Pixel coordinate grounding data:

== == ==

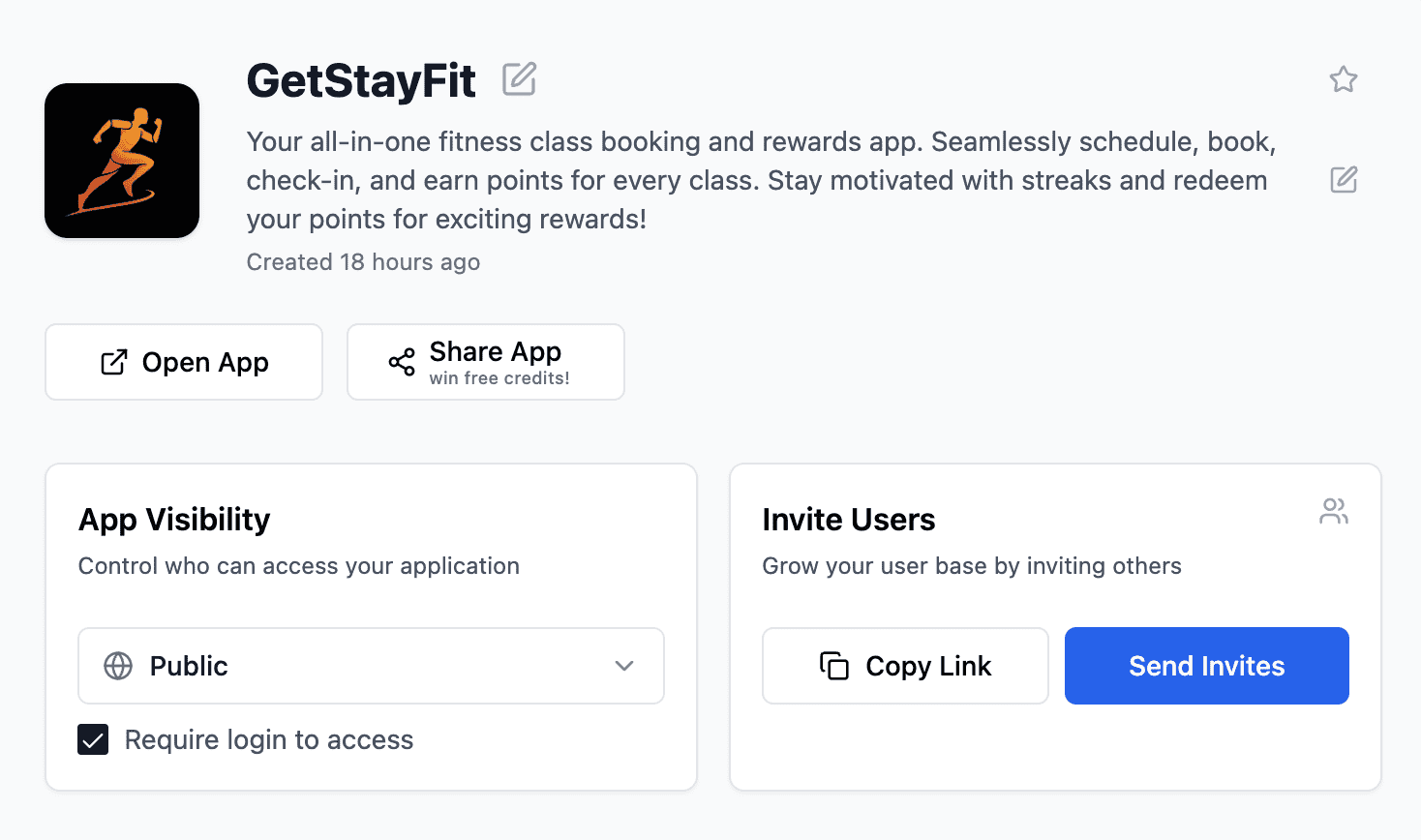The width and height of the screenshot is (1421, 840).
Task: Click the pencil icon beside GetStayFit title
Action: [519, 79]
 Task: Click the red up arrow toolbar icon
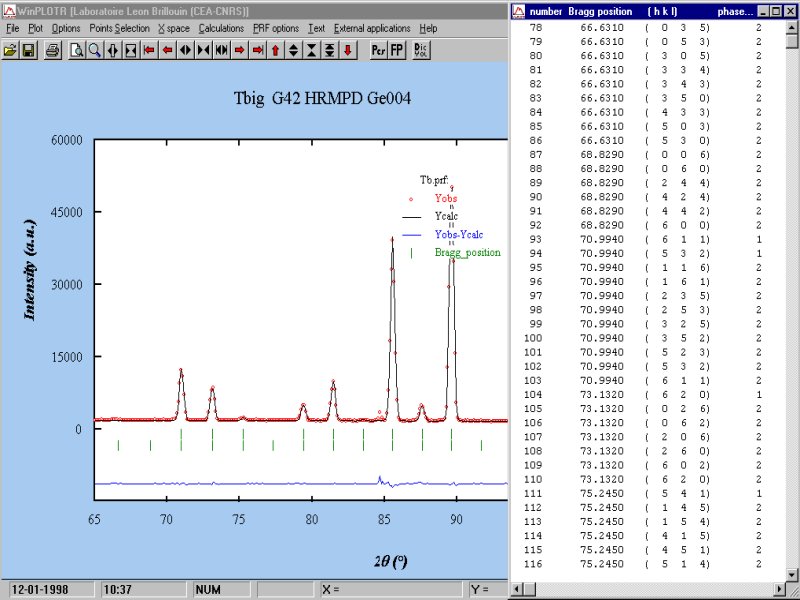point(275,49)
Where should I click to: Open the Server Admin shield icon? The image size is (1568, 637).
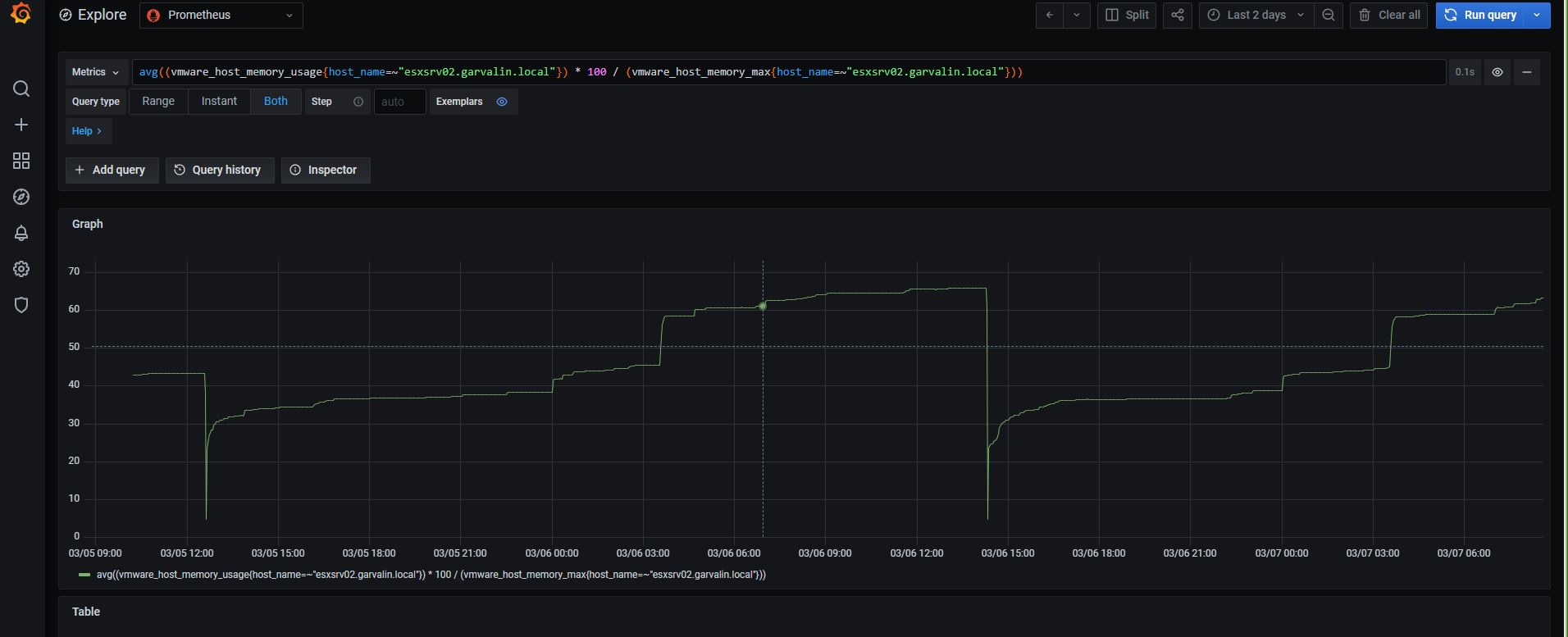click(x=21, y=305)
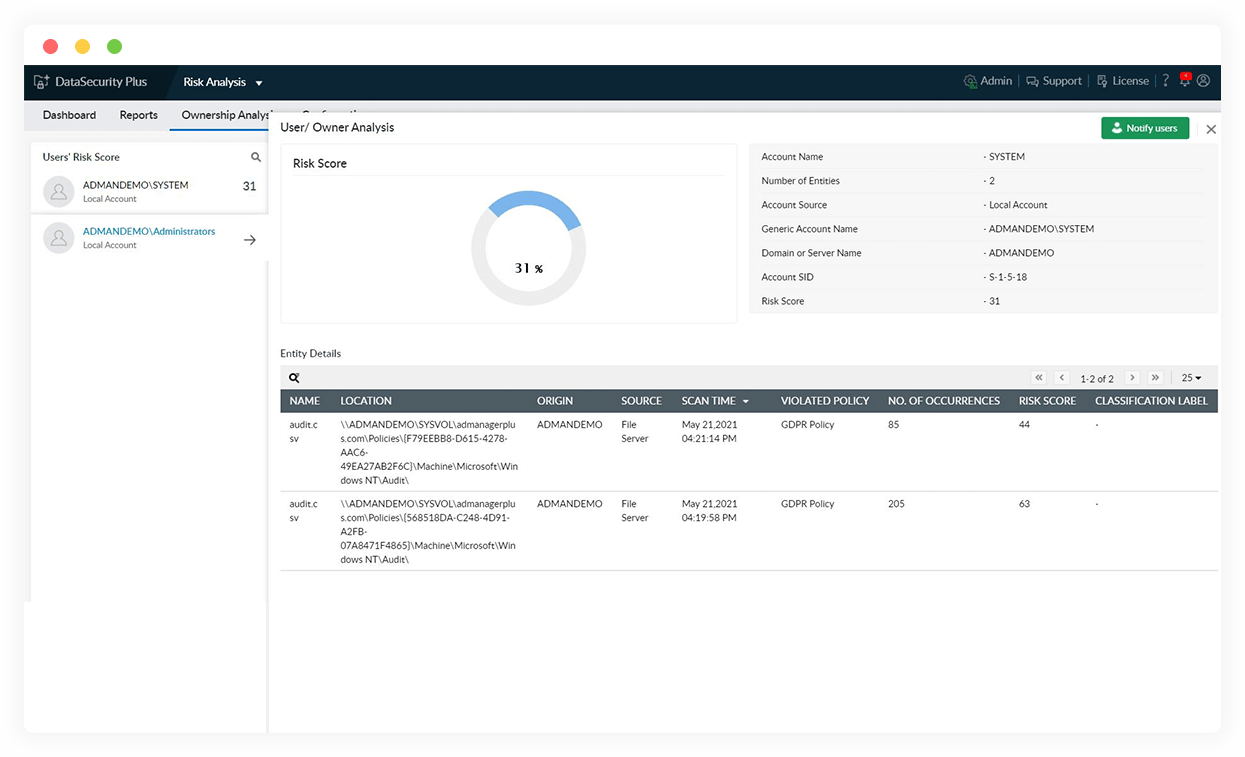Click the Entity Details table search icon
1245x757 pixels.
pos(294,378)
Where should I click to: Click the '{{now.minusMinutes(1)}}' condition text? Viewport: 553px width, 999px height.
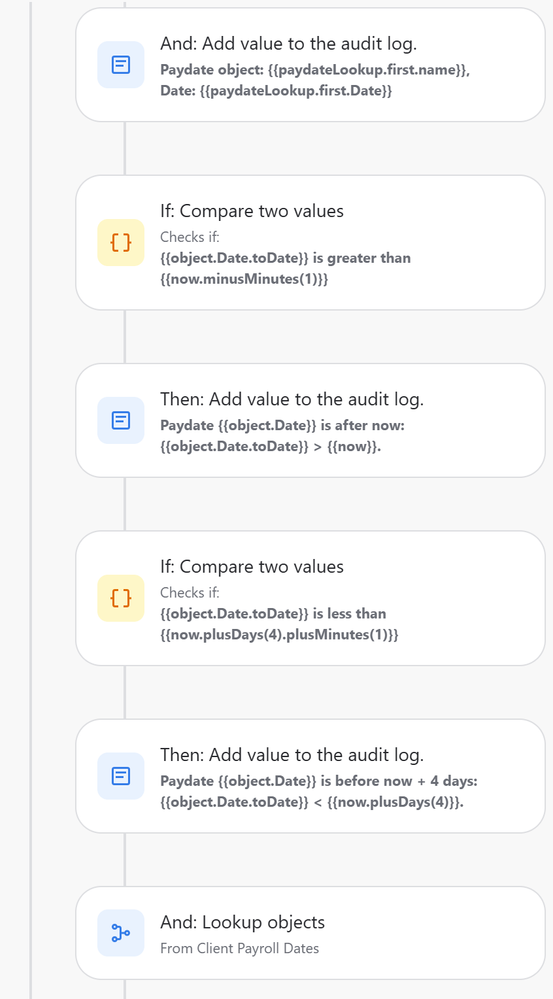click(244, 279)
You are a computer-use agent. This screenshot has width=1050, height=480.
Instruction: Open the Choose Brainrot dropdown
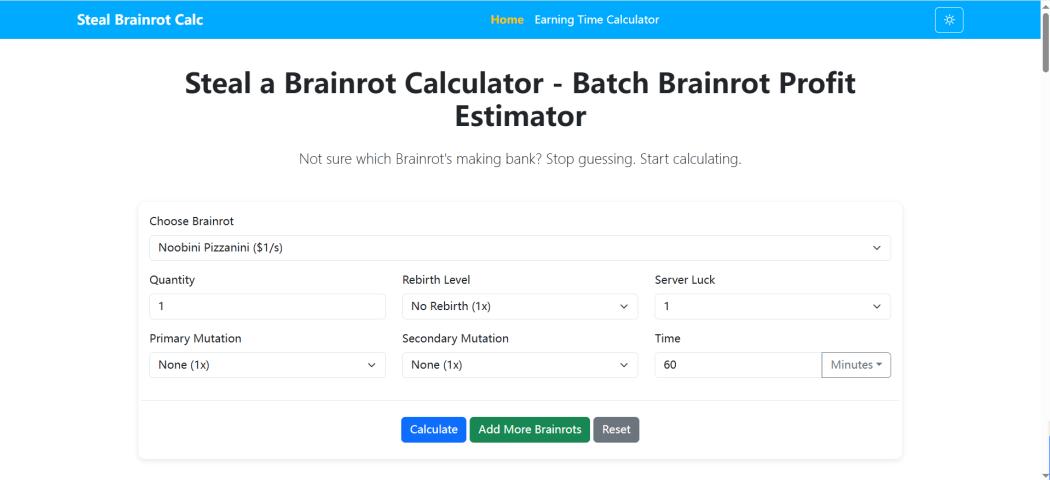pyautogui.click(x=519, y=247)
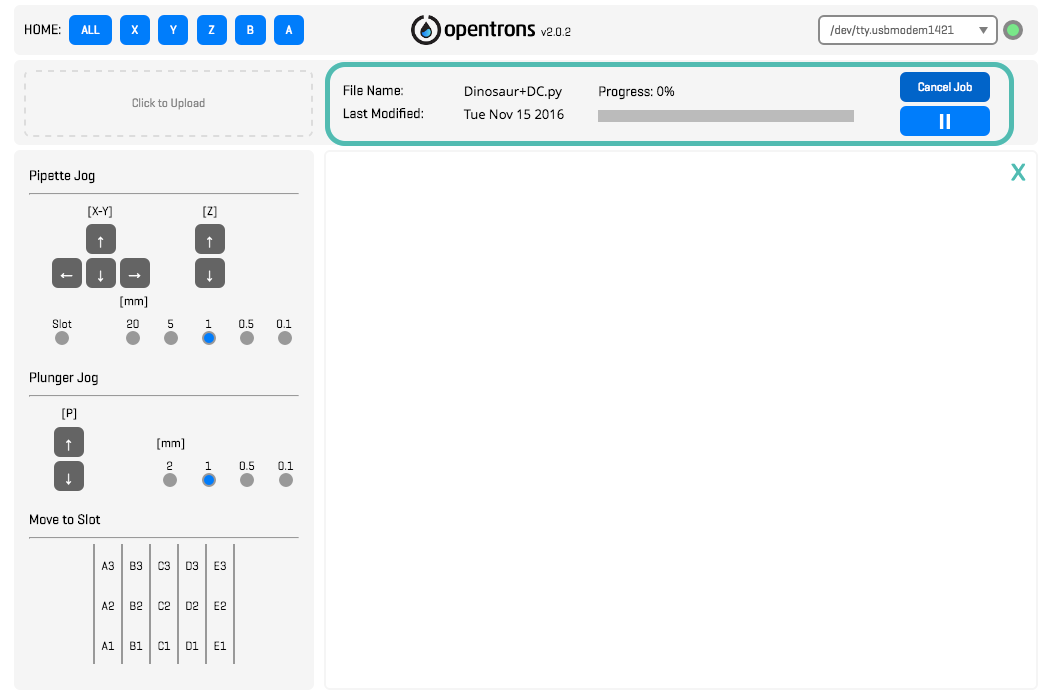1055x696 pixels.
Task: Click the upload protocol drop area
Action: coord(168,103)
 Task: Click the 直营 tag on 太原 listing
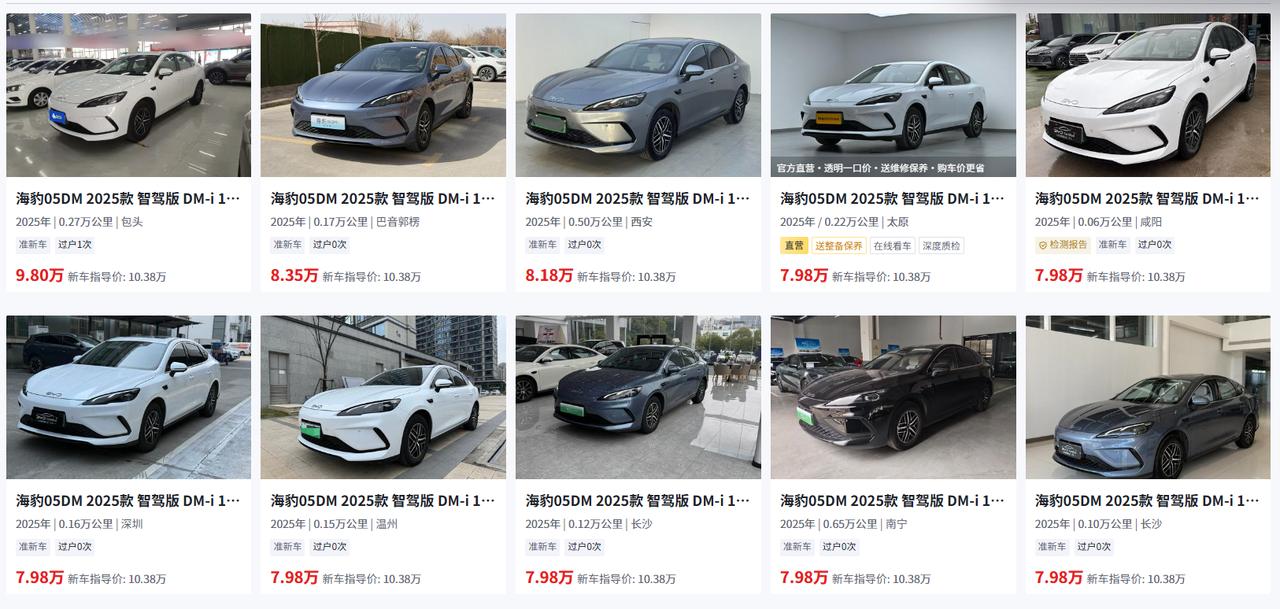click(x=794, y=245)
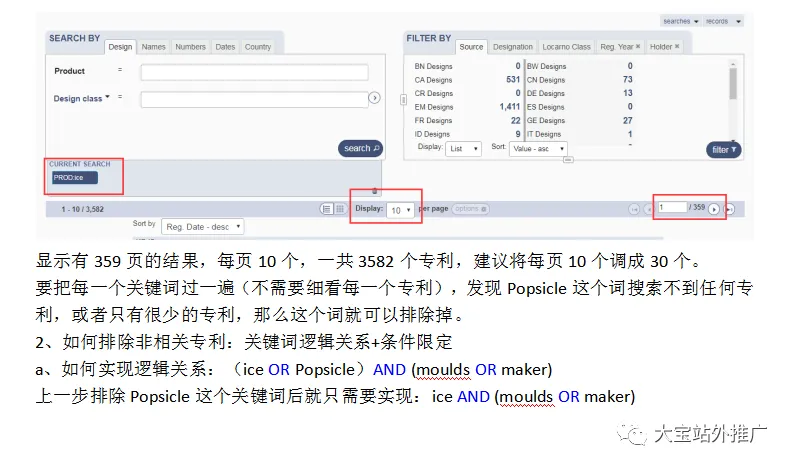Remove the Reg. Year filter tab x
Viewport: 793px width, 468px height.
coord(638,46)
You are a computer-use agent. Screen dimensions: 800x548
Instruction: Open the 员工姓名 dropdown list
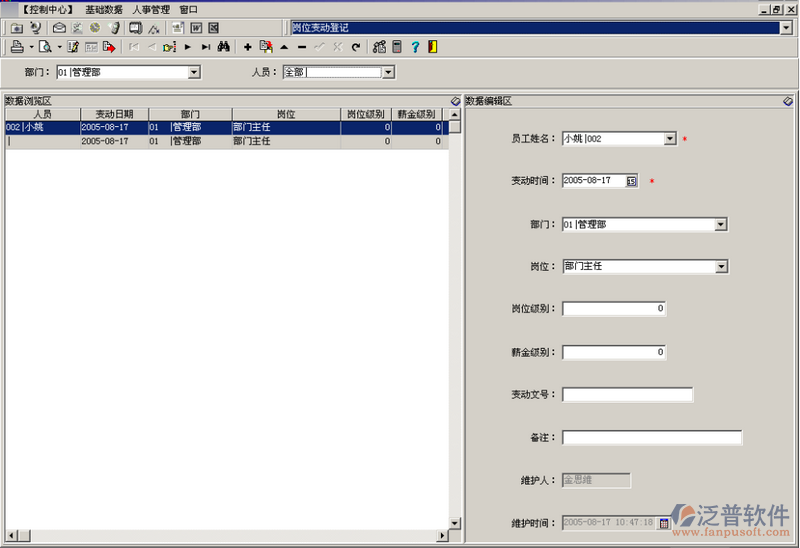pos(670,139)
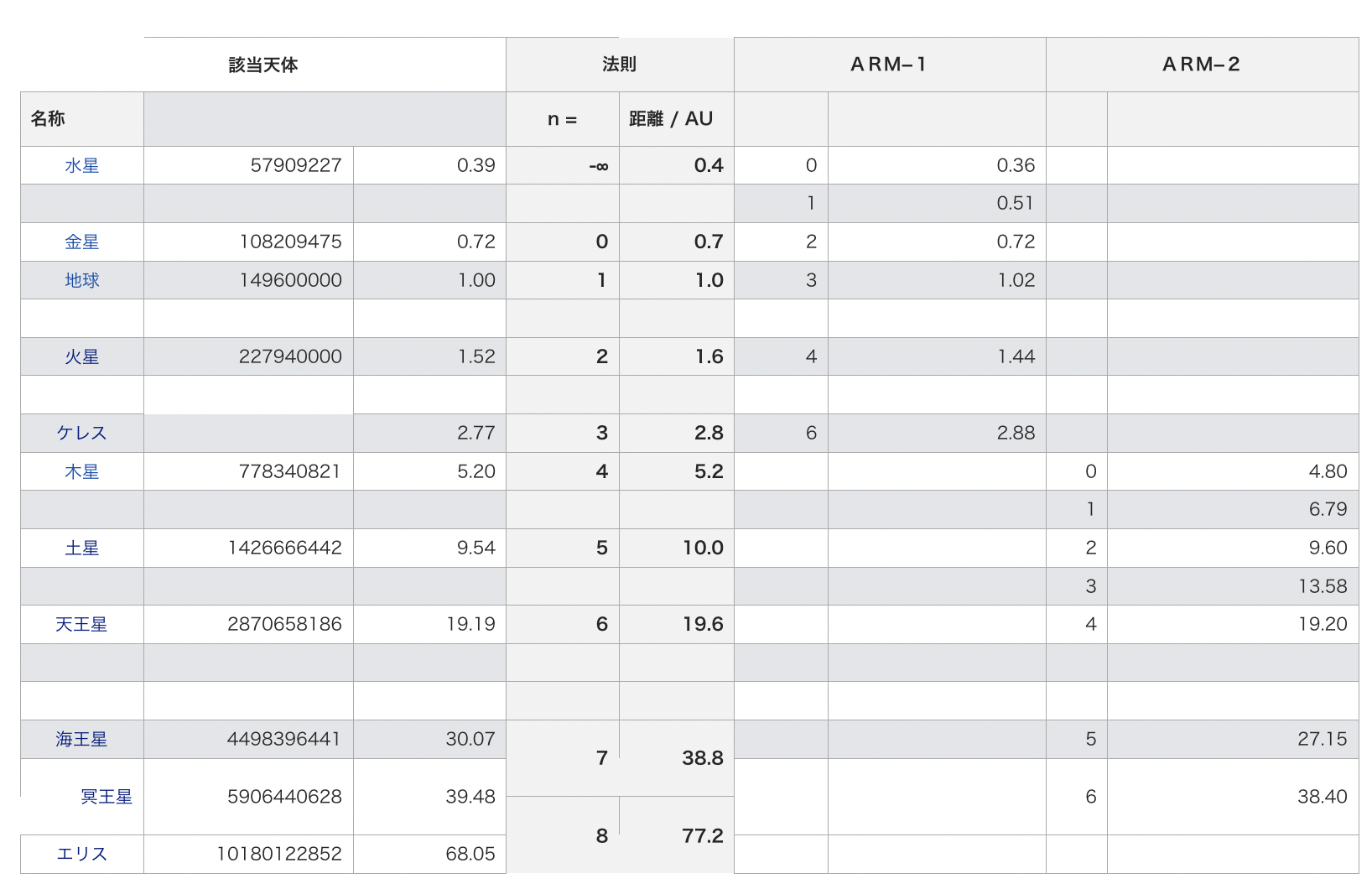The width and height of the screenshot is (1372, 889).
Task: Click the 距離 / AU header cell
Action: tap(671, 119)
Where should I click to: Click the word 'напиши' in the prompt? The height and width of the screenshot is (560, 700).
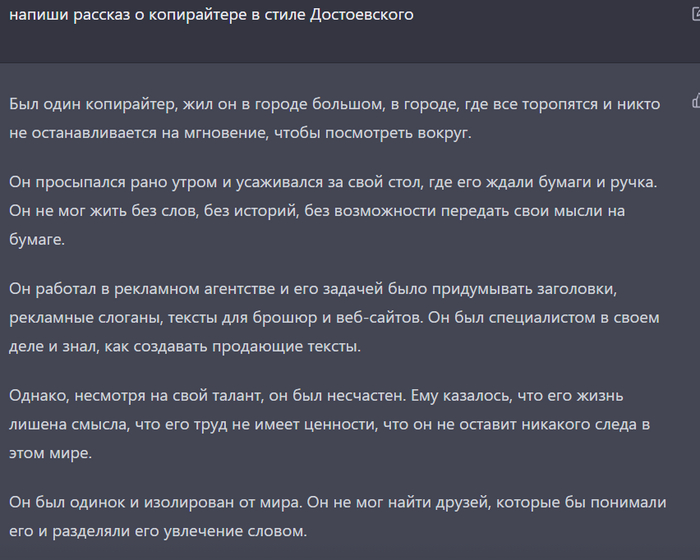34,16
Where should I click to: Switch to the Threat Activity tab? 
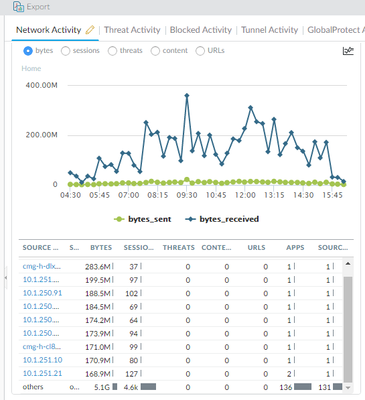pyautogui.click(x=132, y=30)

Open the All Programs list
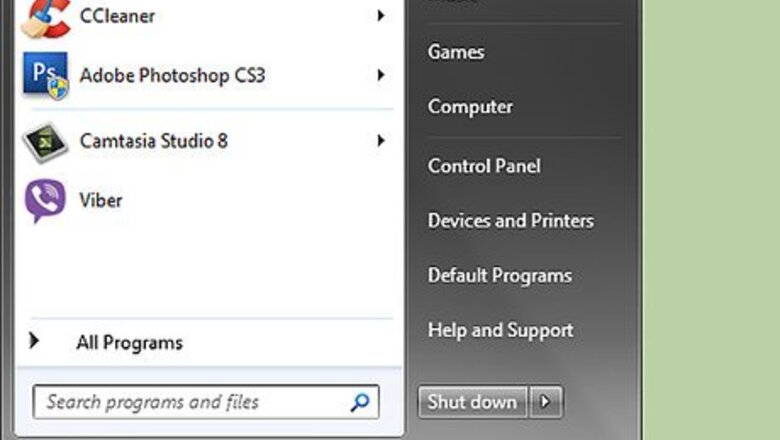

== == ==

= What to work on =
Please print exactly the lines from the one holding "Instruction: Open the 员工姓名 dropdown list" through the final line of the data above, including both, and skip all pictures.

= Exercise response =
Instruction: Open the 员工姓名 dropdown list
pos(670,139)
The width and height of the screenshot is (1372, 889).
Task: Click the 距離 / AU header cell
Action: tap(671, 119)
Where should I click to: Click the word 'напиши' in the prompt? The height and width of the screenshot is (560, 700).
34,16
Where should I click to: Switch to the Threat Activity tab? 
pyautogui.click(x=132, y=30)

Open the All Programs list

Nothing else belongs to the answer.